THE PROBLEM. Exact copy, no pictures: return all the data below as written.

DATA FOR THIS TASK.

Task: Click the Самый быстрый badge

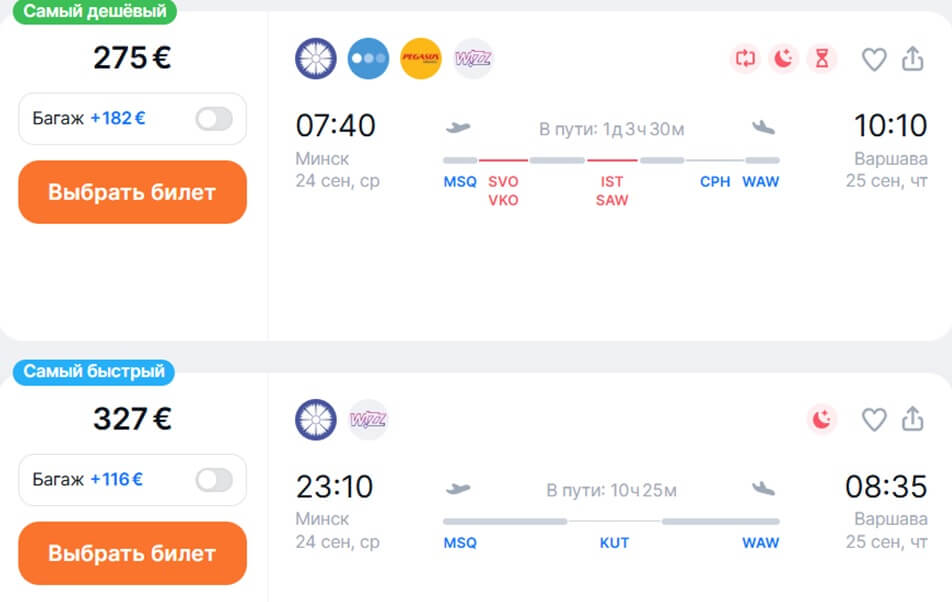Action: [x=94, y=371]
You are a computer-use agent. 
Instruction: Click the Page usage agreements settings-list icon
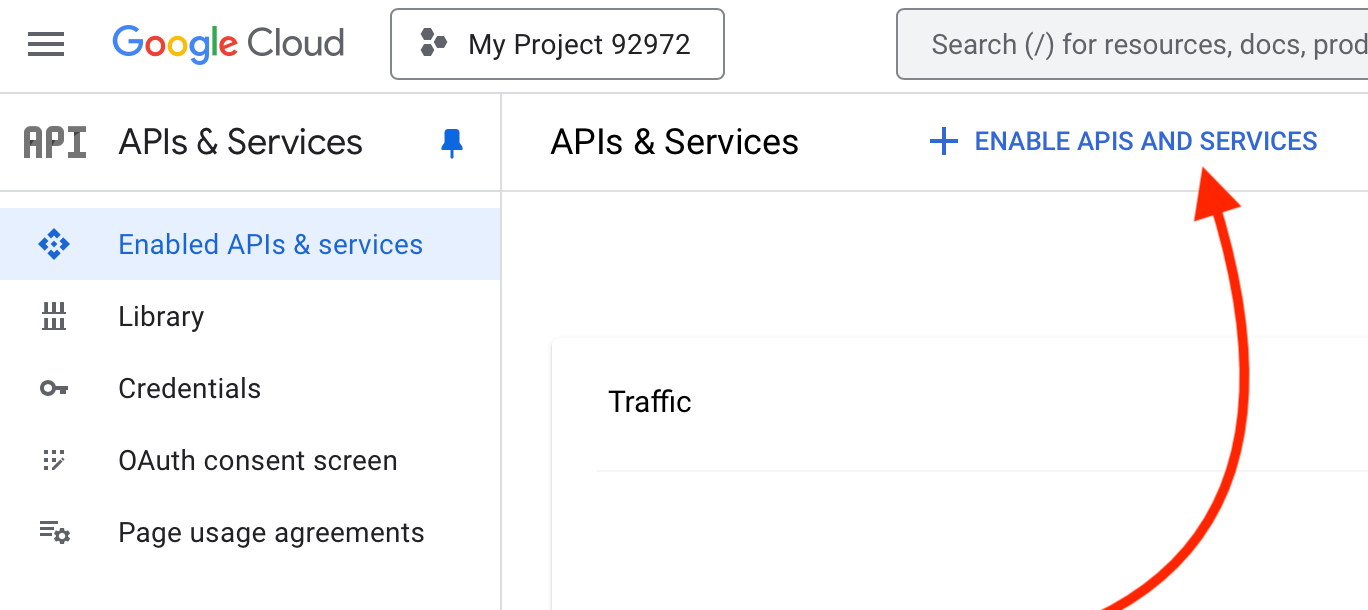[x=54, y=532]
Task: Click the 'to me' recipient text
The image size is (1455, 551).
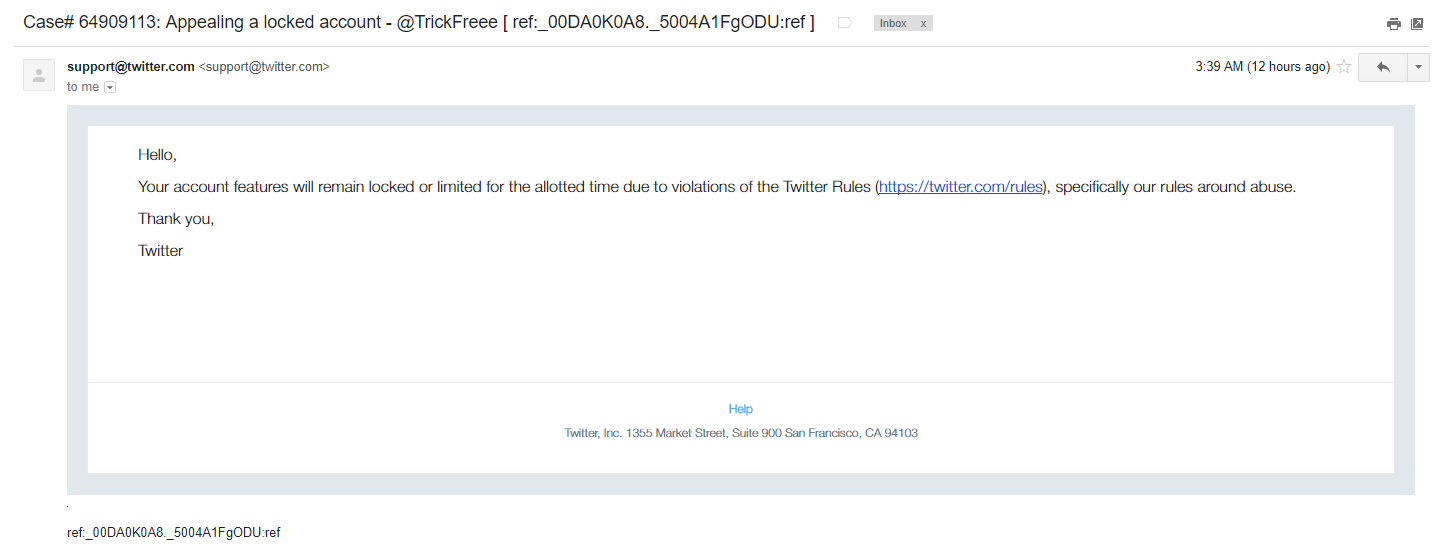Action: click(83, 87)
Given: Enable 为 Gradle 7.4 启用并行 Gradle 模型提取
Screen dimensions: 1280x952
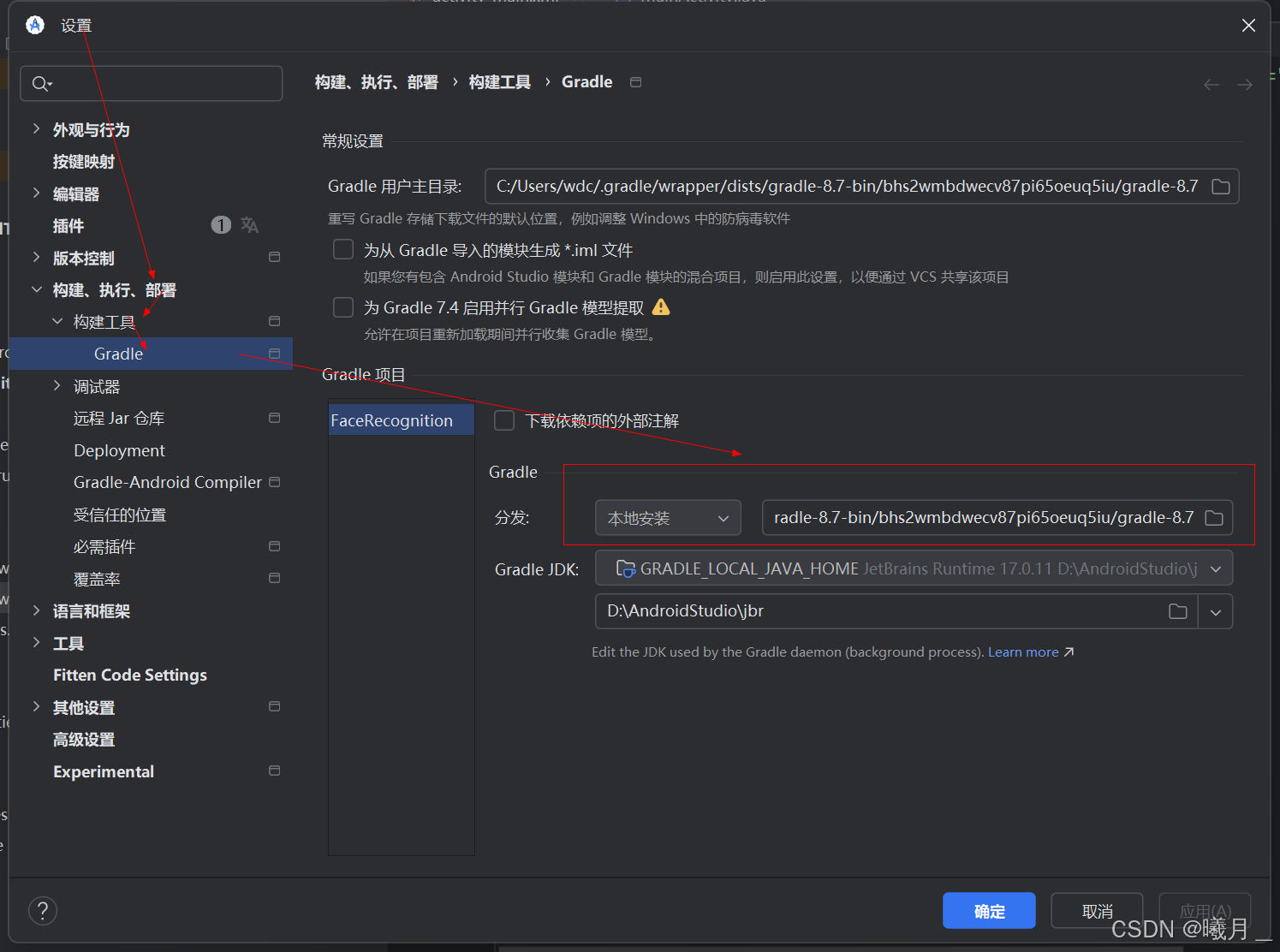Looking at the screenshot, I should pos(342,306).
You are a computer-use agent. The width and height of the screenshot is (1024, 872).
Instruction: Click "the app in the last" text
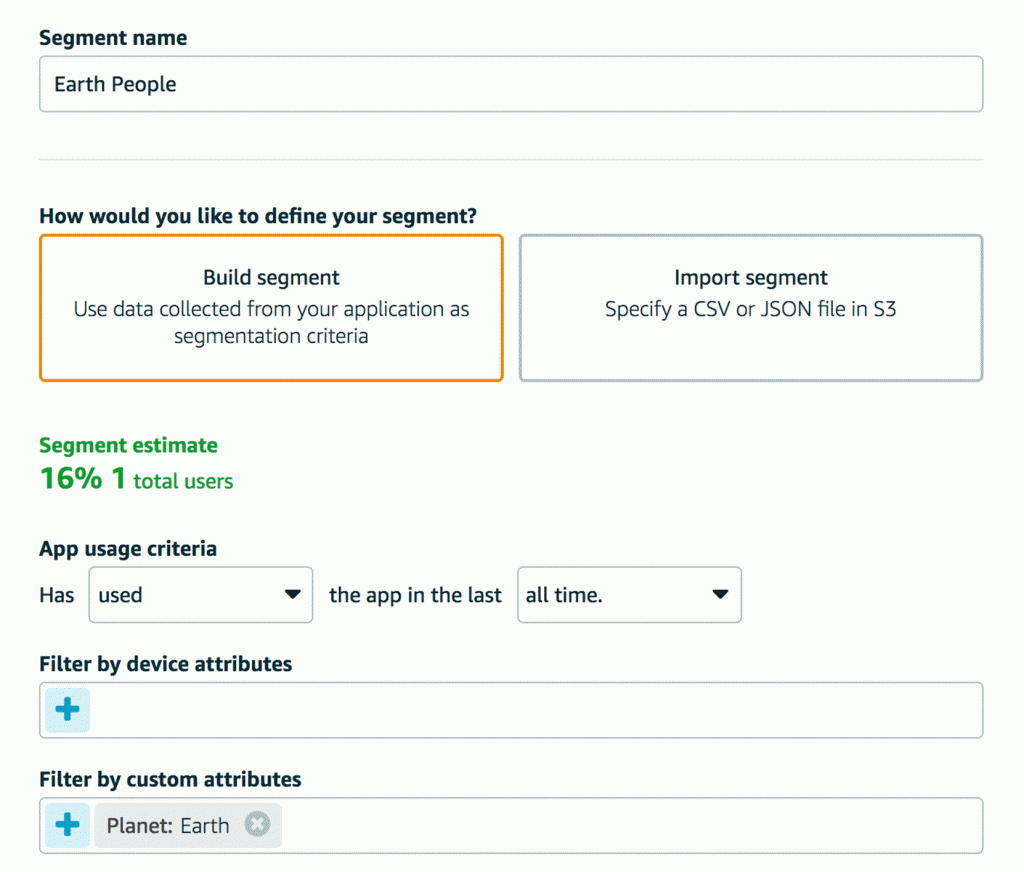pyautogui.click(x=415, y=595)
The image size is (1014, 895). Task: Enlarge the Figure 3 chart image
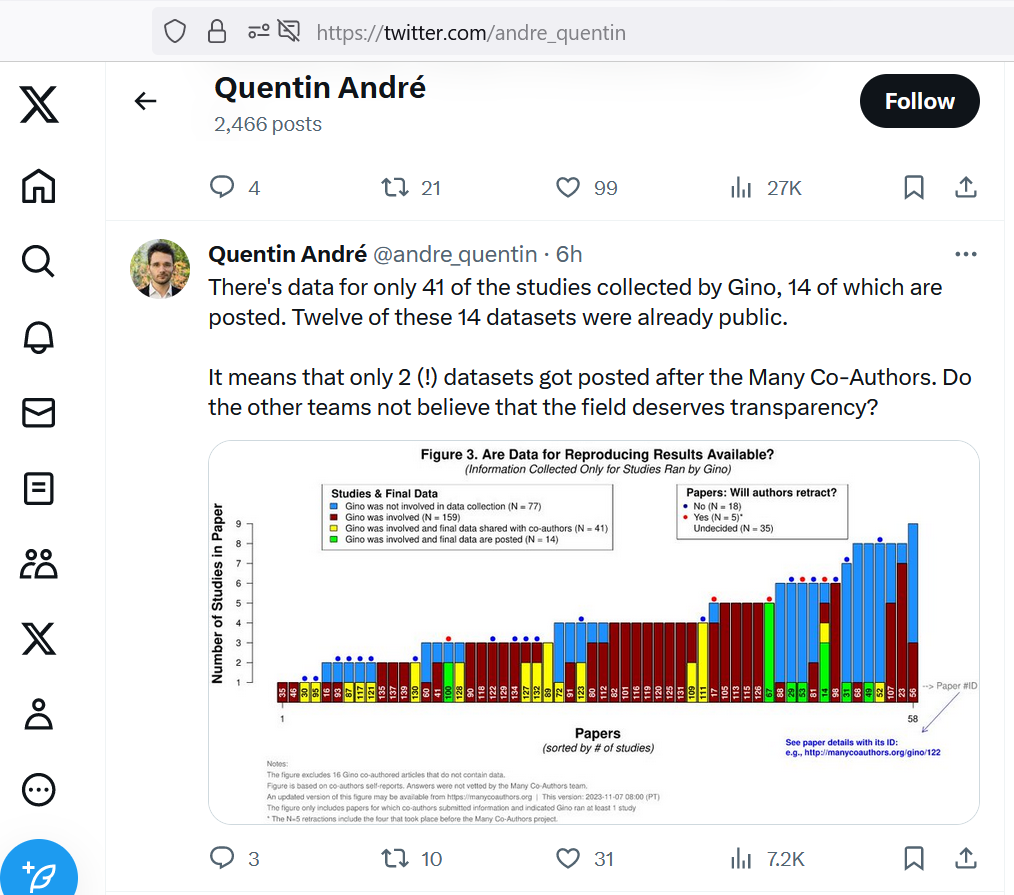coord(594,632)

COMPLETED EXERCISE.
Task: Click the Самый быстрый badge

Action: [x=94, y=371]
You are a computer-use agent. 
Instruction: Click the Page usage agreements settings-list icon
[x=54, y=532]
Task: Click the 'to me' recipient text
The image size is (1455, 551).
Action: click(83, 87)
Given: Enable 为 Gradle 7.4 启用并行 Gradle 模型提取
Screen dimensions: 1280x952
Looking at the screenshot, I should pos(342,306).
You are a computer-use agent. The width and height of the screenshot is (1024, 872).
Instruction: Click "the app in the last" text
pyautogui.click(x=415, y=595)
The image size is (1014, 895). Task: Enlarge the Figure 3 chart image
coord(594,632)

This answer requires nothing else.